第4  本案前の抗弁に対する原告らの主張
  特許権の存続期間が満了した場合であっても,無効審判請求ができることは条文上明らかであり,本件のような薬剤に関する発明について,競業する製薬会社間にその特許の有効性に関して争いがある場合,東京高裁平成2年12月26日判決の事案のように,自らが特許の存続期間中に実施し得たという現実的・具体的な可能性がないに等しいコンサルタント業者が特許の有効性について争う場合とは,事案が異なる。

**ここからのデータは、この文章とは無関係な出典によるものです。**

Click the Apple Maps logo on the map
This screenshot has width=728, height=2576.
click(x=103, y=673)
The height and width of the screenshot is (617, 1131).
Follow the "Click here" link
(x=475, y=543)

 原告らは,本件特許権の存続期間中,本件特許権の侵害行為と評価されるような実施行為は行っておらず,その意味において,被告が原告らに対して損害賠償請求権や告訴権等本件特許権の侵害を前提とする各種責任追及に関する法的権利を現時点において有していないことは争わないが,本件特許の禁止権の効力を現実的・具体的に受けていたものであり,しかも,その特許の成立に影響を与えたデータについても疑義があるという事案であるから,その特許の有効性に関する審決の取消訴訟において司法判断を受けられるのは当然である。

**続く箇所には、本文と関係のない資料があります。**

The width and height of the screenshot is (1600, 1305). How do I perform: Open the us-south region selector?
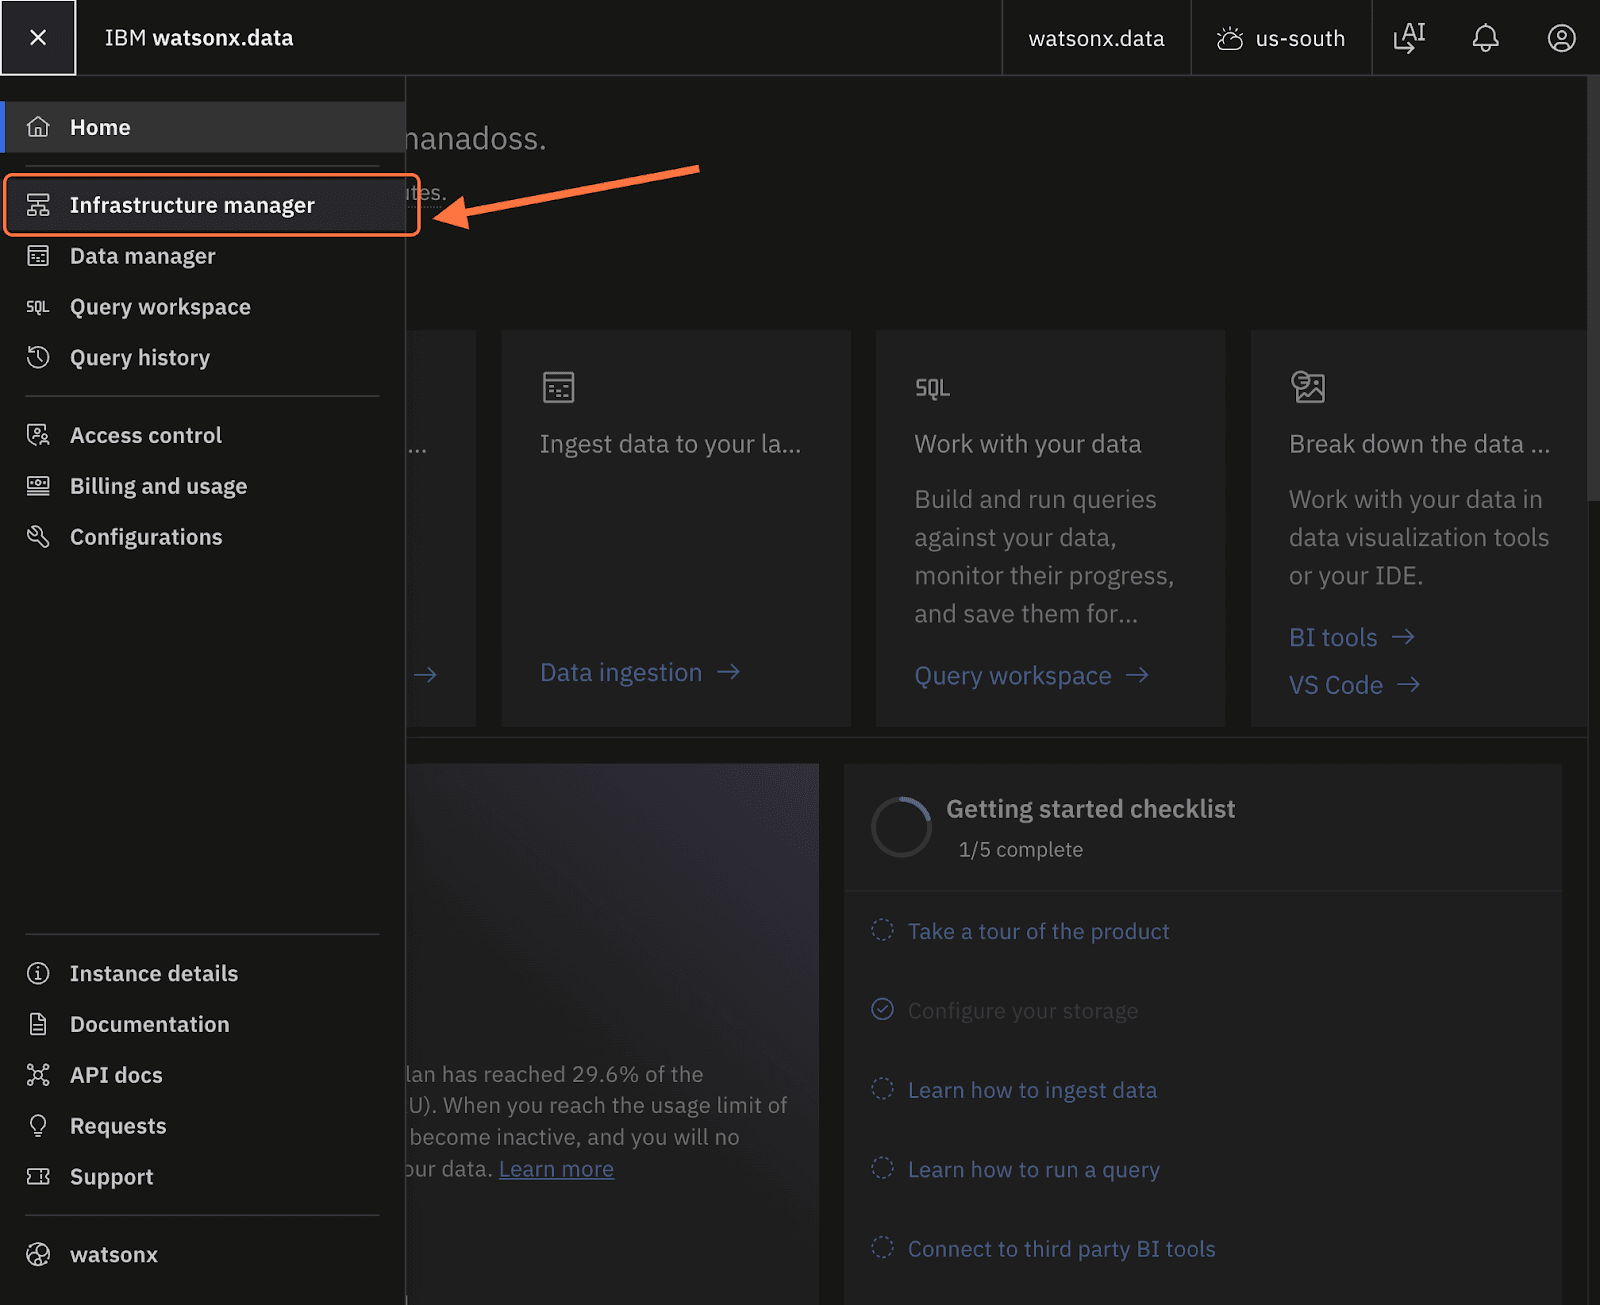coord(1280,38)
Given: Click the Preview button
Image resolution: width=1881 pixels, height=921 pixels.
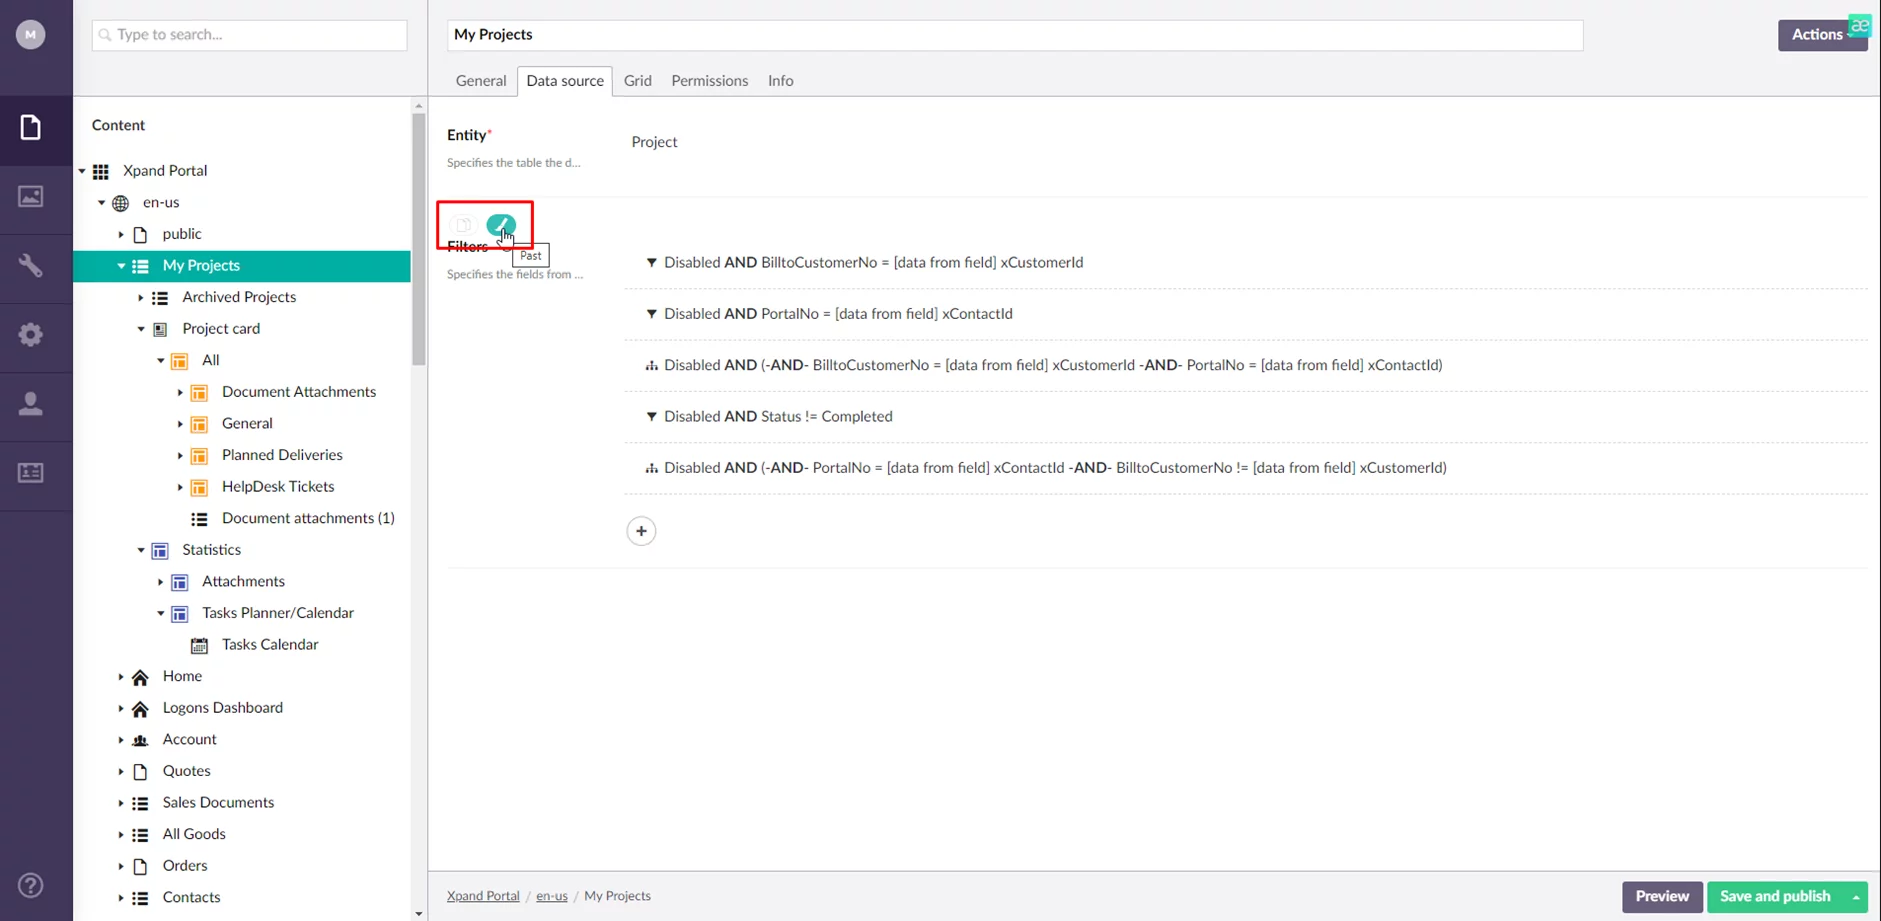Looking at the screenshot, I should tap(1661, 897).
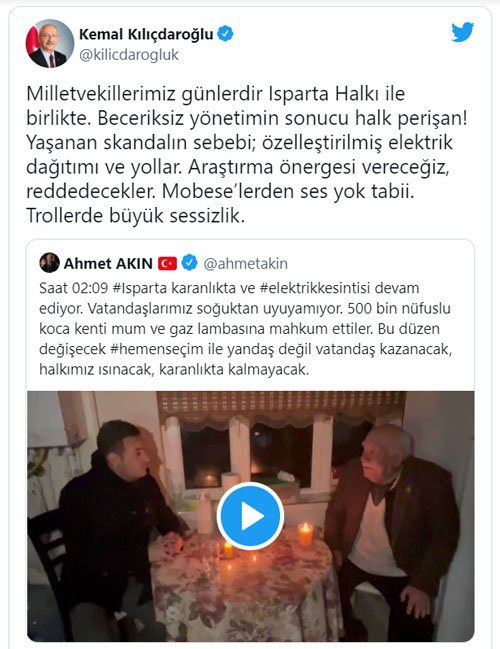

 どう考えてもこっちの方に理があるという感じがします。
 
 判決も。エクスパイアしたからちゅうて,「損害賠償又は不当利得返還の請求が行われたり,刑事罰が科されたりする可能性が」あるじゃろ~だから訴えの利益はあるのじゃ!としたのですね。
 まあ当然という気がします。
 
 知財高裁のサイトには,本件の論点について,
◯平成26年法律第36号による改正前の特許法の下において,特許無効審判請求 を不成立とした審決に対する取消しの訴えの利益は,特許権消滅後であっても,特許権の存続期間中にされた行為について,何人に対しても,損害賠償又は不当利得返還の請求が行われたり,刑事罰が科されたりする可能性が全くなくなったと認められる特段の事情がない限り,失われることはない。

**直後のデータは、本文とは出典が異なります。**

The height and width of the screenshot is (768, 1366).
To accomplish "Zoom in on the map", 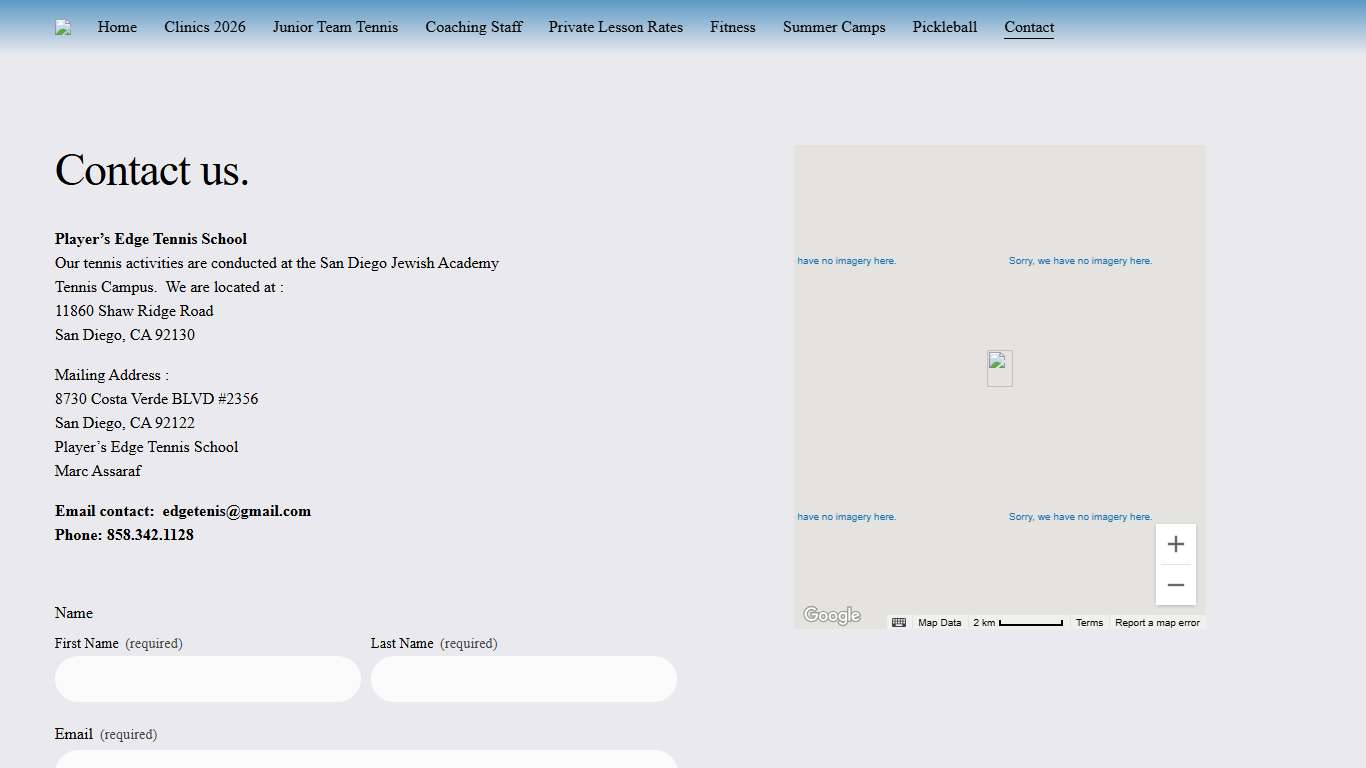I will [1176, 544].
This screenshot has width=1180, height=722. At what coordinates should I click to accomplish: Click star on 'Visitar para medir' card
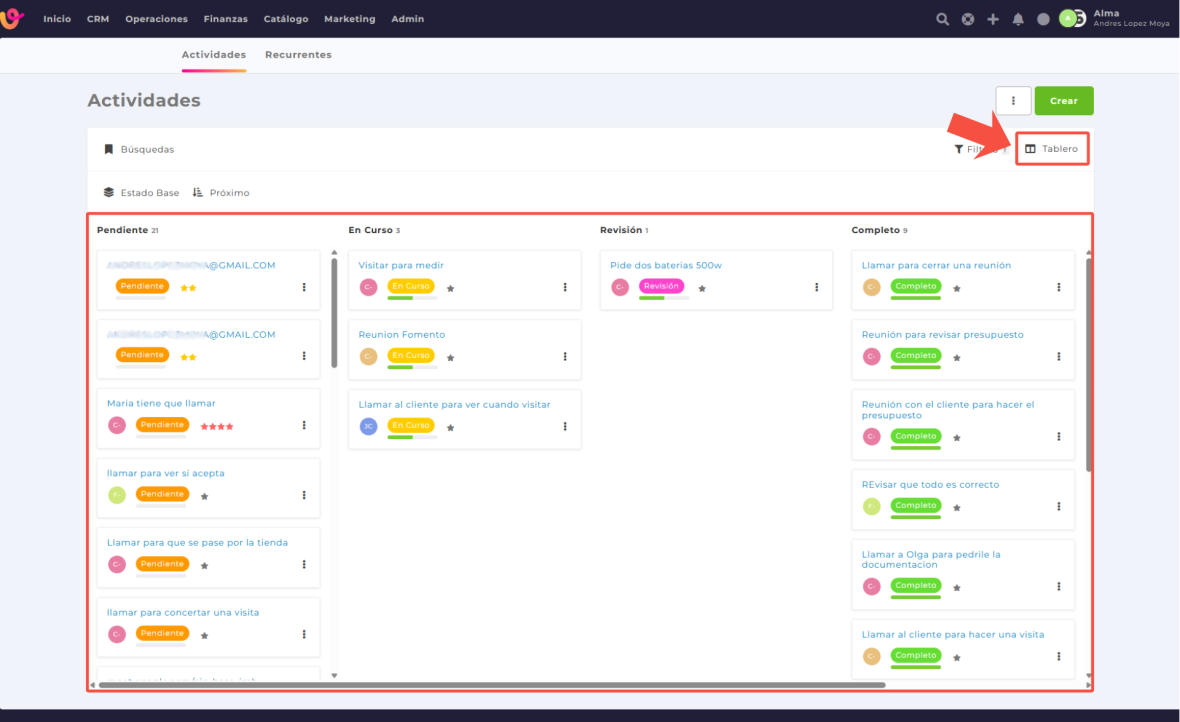451,288
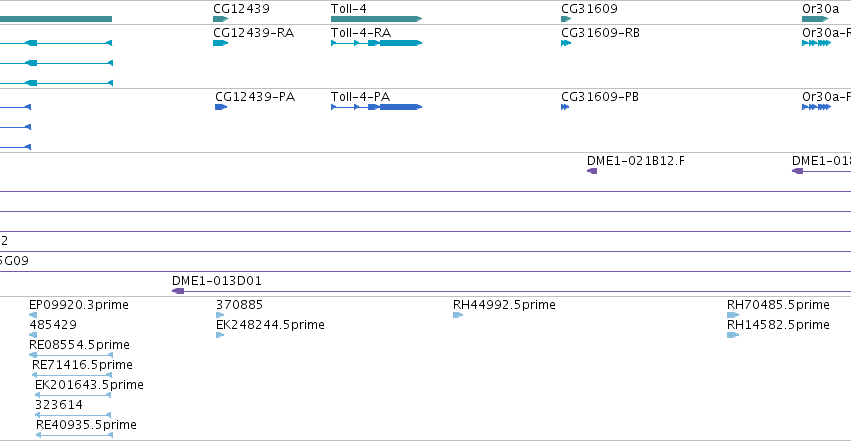Select the Or30a gene glyph
851x441 pixels.
pos(815,19)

 〇 引用発明として主張された発明が「刊行物に記載された発明」(特許法29条1 項3号) であって,当該刊行物に化合物が一般式の形式で記載され,当該一般式が膨大な数の選択肢を有する場合には,特定の選択肢に係る技術的思想を積極的あるいは優先的に選択すべき事情がない限り,当該特定の選択肢に係る具体的な技術的思想を抽出することはできず,これを引用発明と認定することはできない 。
とあり,これらが大合議に付した理由のようです。

 ですが,後段の引用発明の認定については,大合議でやること?と思いますし,前段の訴えの利益も実に弱い感じがします。
 合わせ技一本で大合議と判断したのかもしれませんが,これは合わせても,有効程度だと思いますね。